Termos-chave explicados
Dois conceitos científicos surgem repetidamente e podem confundir numa primeira leitura:
Dopamina: mensageiro químico no cérebro que transmite sinais entre neurónios. Entre várias funções, afina o controlo do movimento. Na doença de Parkinson, os níveis de dopamina diminuem porque morrem as células que a produzem.
Células estaminais pluripotentes induzidas (células iPS): células adultas comuns, como células da pele, que são reprogramadas geneticamente para se comportarem como células estaminais embrionárias. A partir daí, podem ser transformadas em muitos outros tipos celulares, como neurónios ou células do músculo cardíaco.
Para doentes que ponderem participar no futuro em ensaios semelhantes, um passo prático é organizar um historial clínico detalhado e manter registos de como os sintomas evoluem ao longo do tempo. Os neurologistas utilizam cada vez mais escalas e aplicações para acompanhar movimento, sono e funcionamento diário; esses dados ajudam a decidir quem poderá beneficiar mais de intervenções invasivas, como implantes de células no cérebro.
As famílias também precisam de discutir claramente a tolerância ao risco.

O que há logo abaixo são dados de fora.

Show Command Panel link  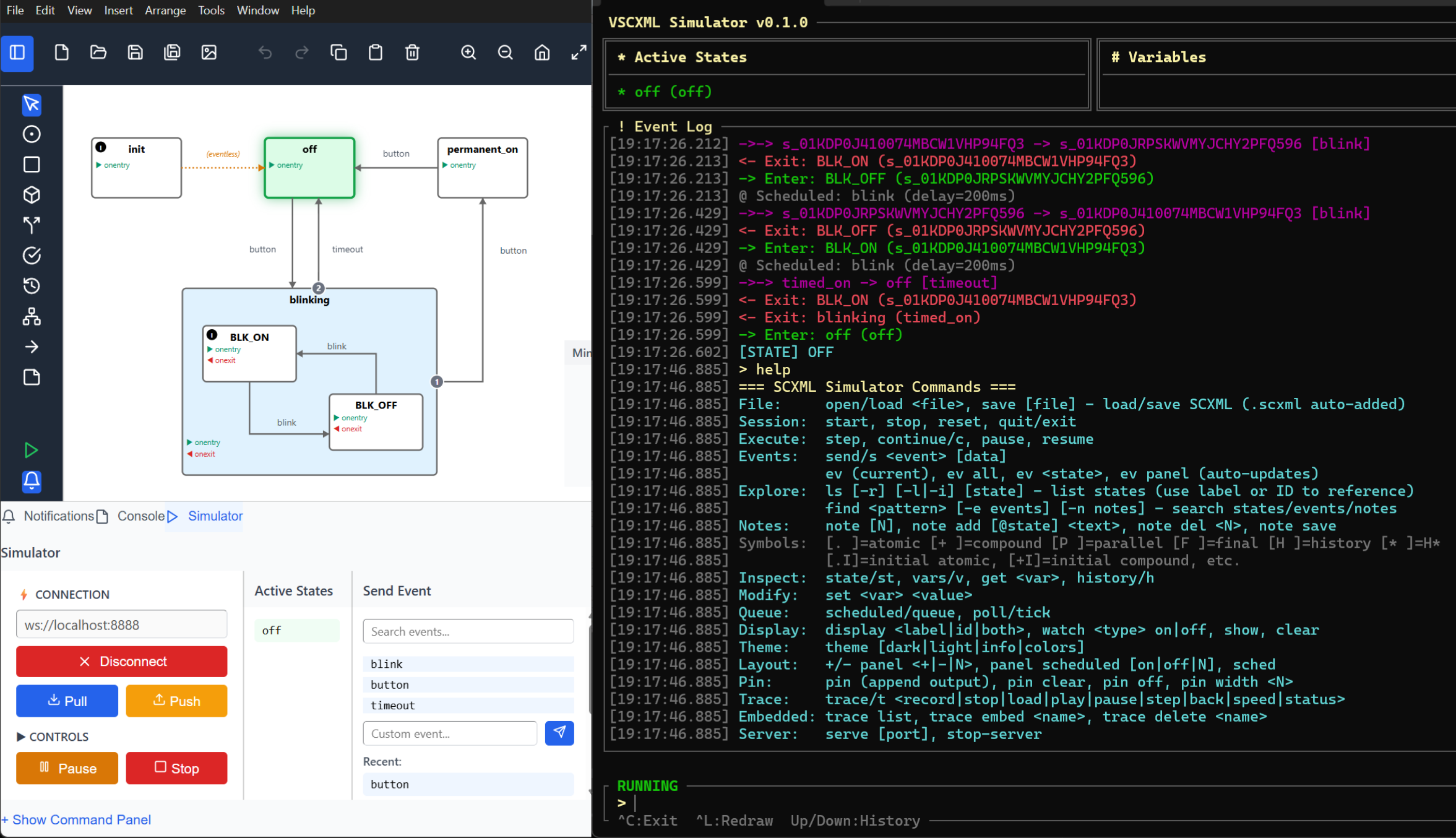coord(76,819)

Algumas pessoas aceitarão perigos desconhecidos a longo prazo em troca da possibilidade de melhorar a função já; outras preferirão tratamentos com perfil de segurança mais estabelecido, mesmo que ofereçam ganhos menores. À medida que forem surgindo dados adicionais a partir do Japão, estas decisões tenderão a tornar-se mais informadas e sustentadas por evidência sólida.